As I write these journal entries, I try hard to link the entry in a manner corresponding to the proper application of hypertext. I find pertinant words or phrases in what I've written, and link it to a place which rovides further information on the same subject. Or I go to the internet to look for a piece of information that I'm not sure on and need verification. Or, I refer directly to a webpage, and link to it rather than going into depth as to what it is: if you need more info, you click on the link. Suck tries to do the same thing, and thankfully most genuine online news sources tend to do the same. And, frankly, whenever you do find an official information source, it is linked this way, too. The people putting complete sentences into digital form for downloading and consumption are properly taking the hypertext philosophy to heart and are applying it in a valid manner.

Here is where greed comes into play. Amazon.com is the most literal evidence of this -- why provide the informaiton for free, when a buck can be made? The Gutenberg project can't hold a candle to Amazon's success -- it's easier to take something that someone else produced on their own time and slap a pricetag on it, rather than putting the work into making the creations accessible to anyone with the will to do so. Where the internet had the possibility to become an all-powerful storehouse of knowledge, it becomes a catalog of information that's available of you provide a credit card number, expiration date, and mailing address.

And it's not just Amazon.com's catalog. Everyone that's invested in a computer has taken to putting something for sale on the internet. Of all the crazy things, some people put up for sale web space, which you buy in order to sell that webspace to someone else! In a world where you can buy empty space, and in turn sell that empty space to someone else, people have realized the obvious benefit of going online. It's so easy to not hire a salesperson when you can get the customer to fill out the invoice themselves via their web browser and enter it right into their sales computer system. Why print out catalogs and mail them to people that might buy something, when you can publish your catalong online, with infinite capability for reproduction without cost, customized for people that are already searching for your product? Profit margin is much larger when you cut your sales costs. It's not hard to find a free venue for selling your product. $13 a month for unlimited internet hours over a 56K modem gets you Usenet news, email access, enough free webspace to choke a horse, and plenty of other repositories for you to set up shop and wait for the orders to roll in.

So, rather than the WWW being a universally accessible library of information, it's become a library of catalogues. If the public library was full of nothing than sales aids, you'd be hard pressed to find enough information to fill an average high-school english paper. The time & money to compile genuine and valid information into a webpage is outweighed by the benefit of a flashy logo and an easy to use e-commerce shopping cart. Time & effort costs money in the corporate world, and putting the results of that money for free to everyone is not the most intelligent, corporate wise.

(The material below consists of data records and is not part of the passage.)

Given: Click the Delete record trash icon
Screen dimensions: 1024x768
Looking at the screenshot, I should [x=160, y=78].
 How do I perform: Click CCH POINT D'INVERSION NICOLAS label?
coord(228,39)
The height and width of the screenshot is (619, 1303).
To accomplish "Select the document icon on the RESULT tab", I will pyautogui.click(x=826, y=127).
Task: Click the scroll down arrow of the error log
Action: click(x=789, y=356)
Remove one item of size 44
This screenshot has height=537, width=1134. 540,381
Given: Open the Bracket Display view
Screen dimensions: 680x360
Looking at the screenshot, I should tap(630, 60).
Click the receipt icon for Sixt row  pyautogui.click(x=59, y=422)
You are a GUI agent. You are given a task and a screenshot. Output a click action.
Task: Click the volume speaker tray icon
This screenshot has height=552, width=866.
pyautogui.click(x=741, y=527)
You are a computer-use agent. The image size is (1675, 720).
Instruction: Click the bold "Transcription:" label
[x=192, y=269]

XML promises to make the moneymaking aspects of the internet easier, it won't make information finding any easier. No money is being made by putting information on the internet, at least not unless it's behind a username and password (for a monthly fee, of course). What I propose is to make the absence of XML the way to find information on the internet. The people making money will be the ones to adopt XML as soon as possible, thus making sure they extend their profitability into the future. What the search engines need to do is to recognize XML -- an eliminate XMLed pages from their indexes. This will leave behind only the pages which provide information, knowledge, and HTML-linked data leading to even more information sources. If XML is the way for moneymaking opportunities to make themselves stand out from the rest of the pack, hopefully it gives the rest of us the ability to know who to ignore.